全身が固まってしまっていて車椅子に乗せるのは大変だっただろう。

フットレストに足を乗せることもできなかった。

在宅療養に変えたので指示書を出してもらうため翌日小さなクリニックへ行く時また同じタクシーをお願いした。

こんな状態で大きな病院から小さなクリニックに行こうとする私をみかねたのか「大っきい病院に行ったほうがいいんじゃないですか?」とドライバーさんが言った。

自分がどう答えたのか覚えてないが、そんな危険なことをしてまで病院を変えねばならぬ理由があったのだ。

クリニックではお会計まで1時間ほど、母はフツーに車椅子に乗っていた。

その後クリニックの先生から電話がかかってきた。

採血の結果母はかなり悪かったのだ。

そうだろうとも、発熱してるのに放置されていたんだから。

「これは入院しなきゃいけないレベルです、事情はわかりましたが万が一うちの病院が休みの時は迷わずすぐ救急車を呼んで下さいね」と言われた。

採血が終わってすぐ訪問看護師さんが点滴をもらってきてその日から1日に3、4本の点滴が始まった。

私は安堵して倒れそうになった。

やっとまともな治療が始まる。

そしてあれからだいぶ時間がたってクリニックに行くこともなくなった。

今は訪問看護師さんが週1日来てくれて何事もなく暮らしている。

これから病院に行く時は車椅子で私が車から移乗して行けるかもしれない。

それでも母の今の姿を、心配してくれた福祉タクシーのドライバーさんに見せたい気もする。

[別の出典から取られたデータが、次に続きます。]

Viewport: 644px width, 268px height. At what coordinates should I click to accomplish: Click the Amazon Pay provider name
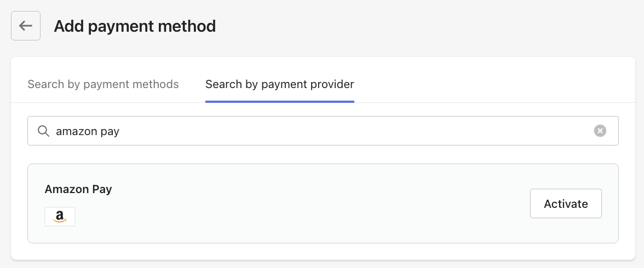tap(78, 189)
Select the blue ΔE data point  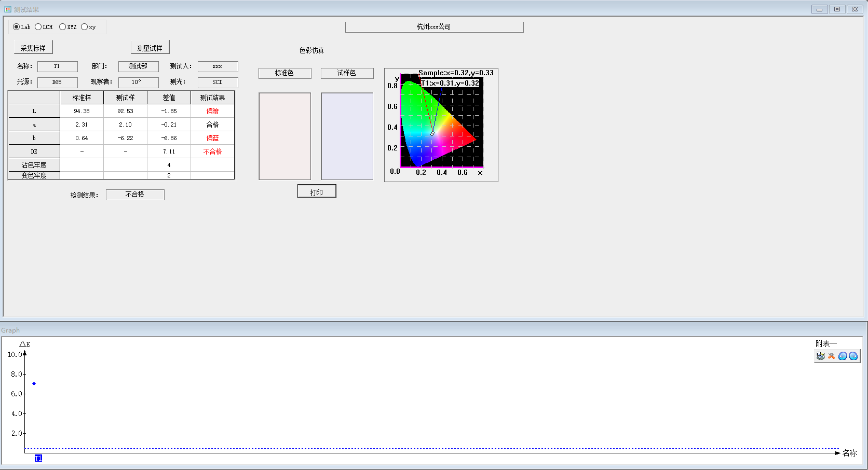[34, 384]
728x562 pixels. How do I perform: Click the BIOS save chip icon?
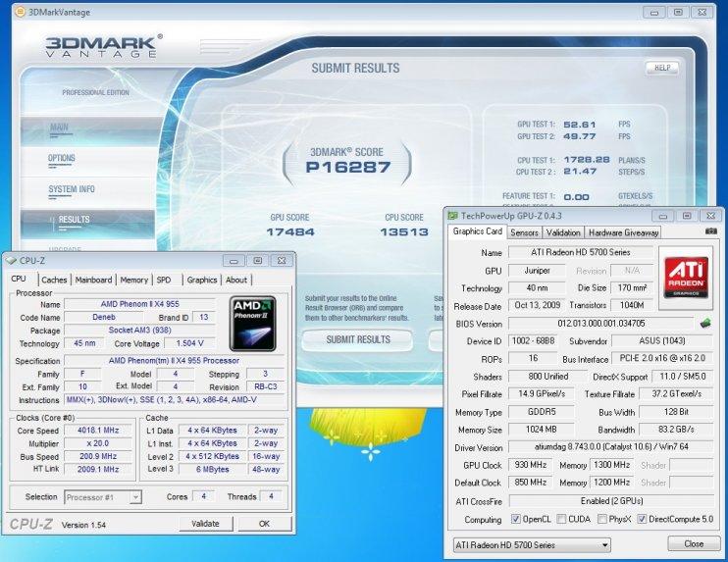[704, 323]
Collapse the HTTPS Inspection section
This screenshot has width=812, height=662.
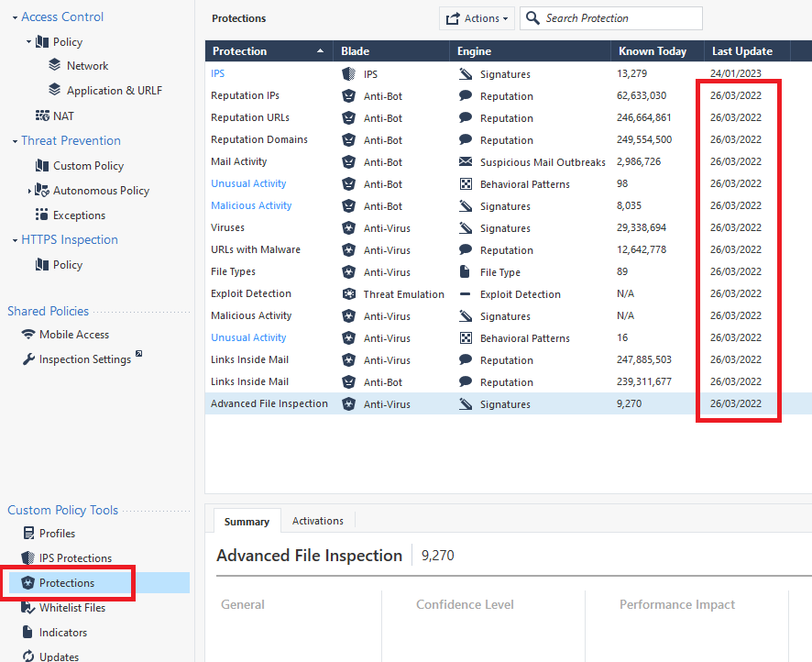15,240
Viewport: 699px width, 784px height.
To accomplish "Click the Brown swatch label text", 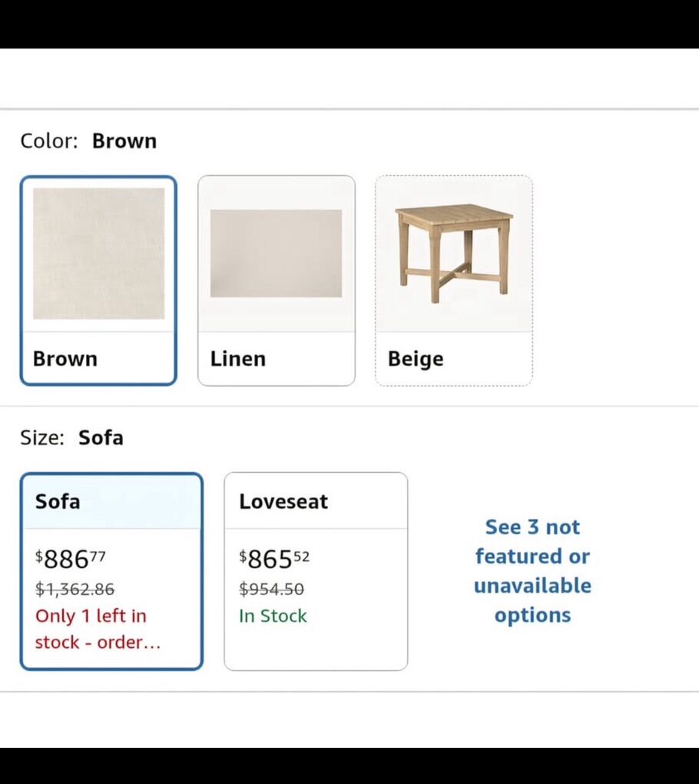I will point(65,359).
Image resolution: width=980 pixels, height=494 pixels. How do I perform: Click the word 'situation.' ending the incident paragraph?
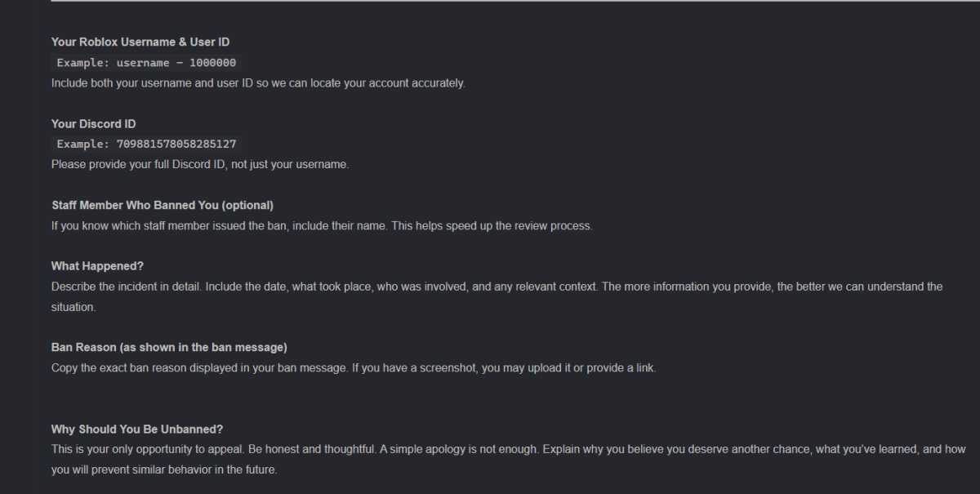[x=74, y=308]
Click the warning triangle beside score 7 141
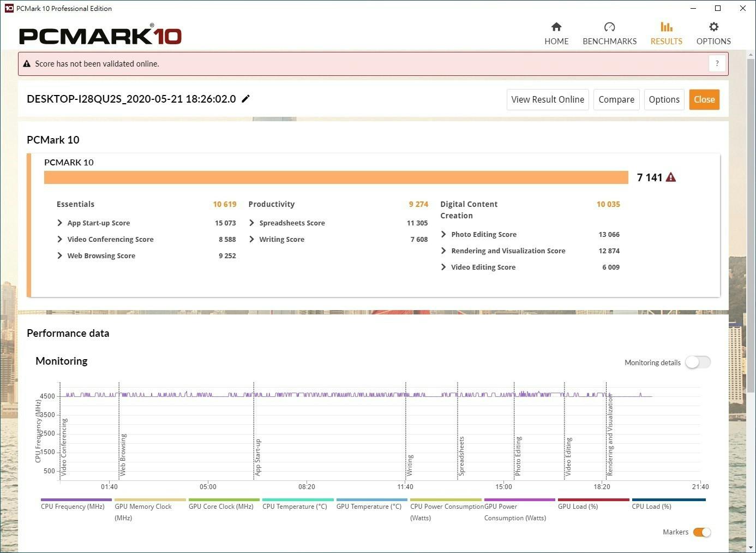 click(x=671, y=177)
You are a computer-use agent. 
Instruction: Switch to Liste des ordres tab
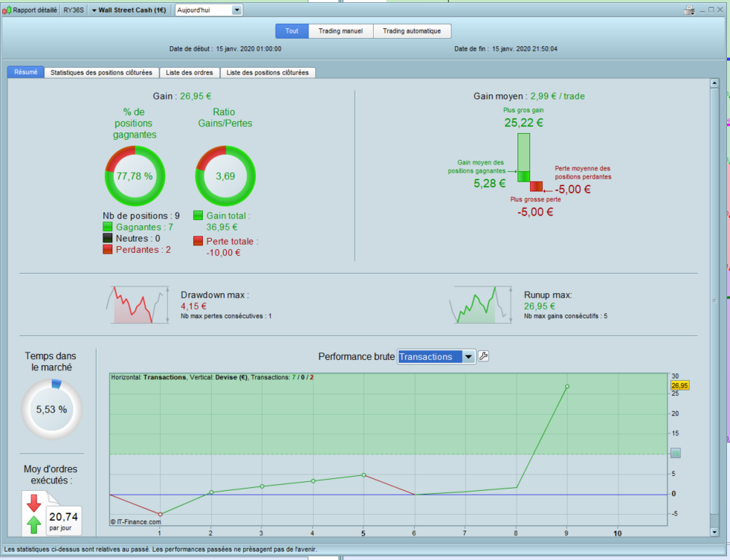[190, 73]
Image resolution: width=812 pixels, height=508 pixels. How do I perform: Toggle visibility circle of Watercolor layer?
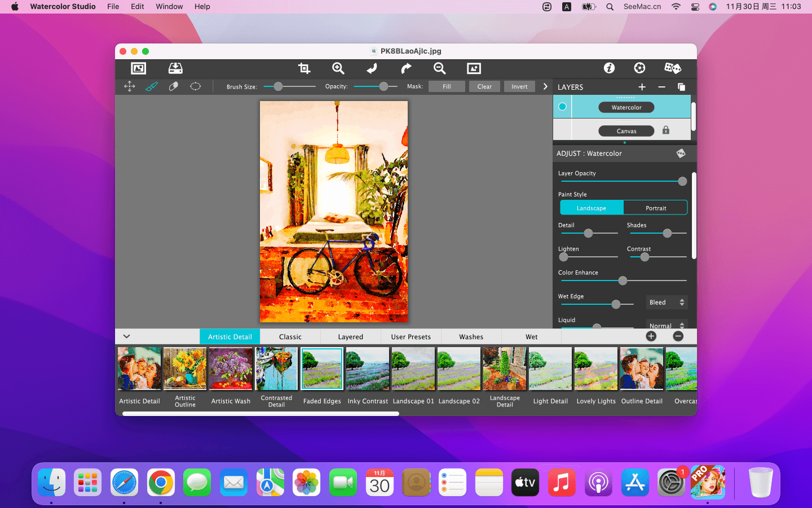(x=562, y=107)
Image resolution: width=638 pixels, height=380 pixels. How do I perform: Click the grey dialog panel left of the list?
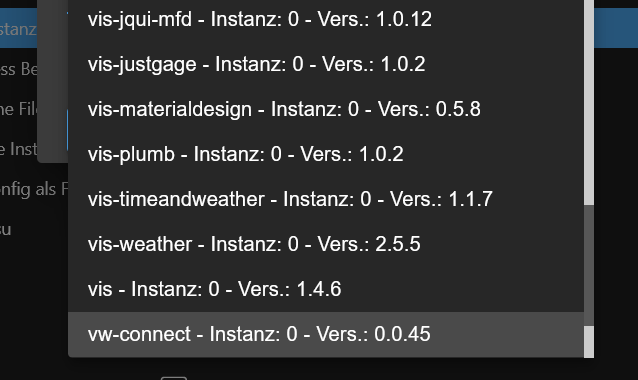tap(52, 81)
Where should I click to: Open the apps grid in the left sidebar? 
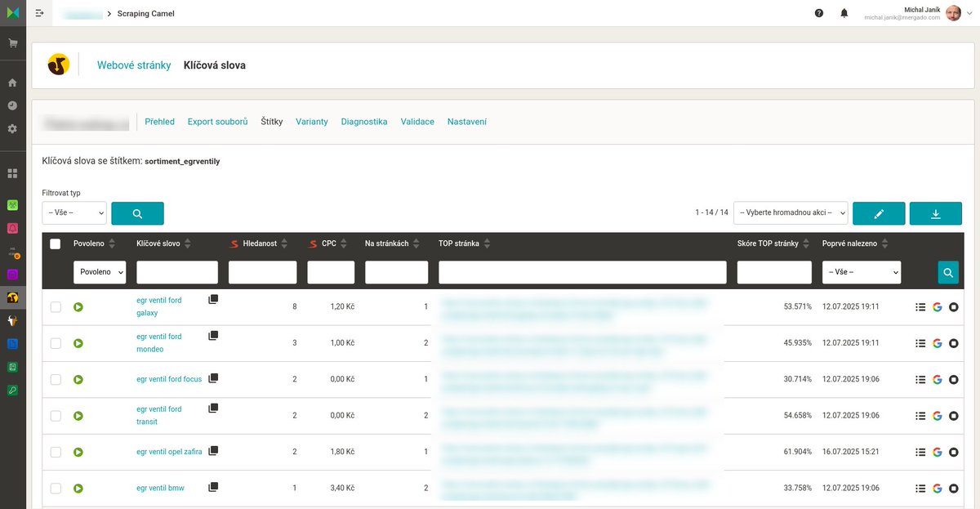point(11,173)
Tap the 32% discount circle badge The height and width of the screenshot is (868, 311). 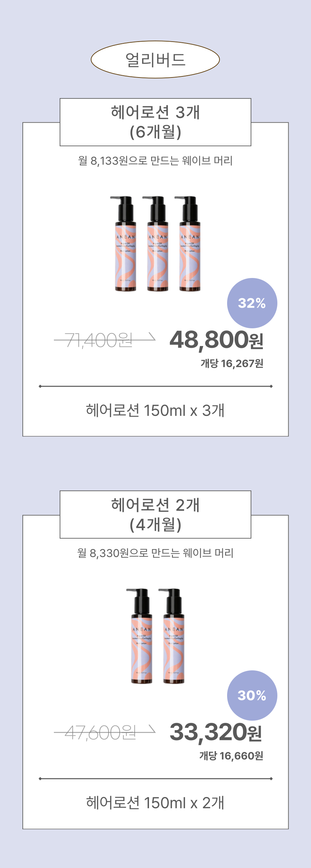click(252, 303)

私の無謀な考えについてきてくれた訪問看護師さんとクリニックの先生、福祉用具のレンタル業者さんにも感謝感謝だ。

後で訪問看護師さんに聞いたら担当している中で1番母が重い症状だったらしい。

遅い時間に見に来てもらったこともある、看護師さんたちも気が抜けない時だっただろう。

だからこそ良くなった事を一緒に喜んでくれる。

ヤバい病院に入院してしまったけどこんなにすごい人達に出会えた奇跡に感謝する。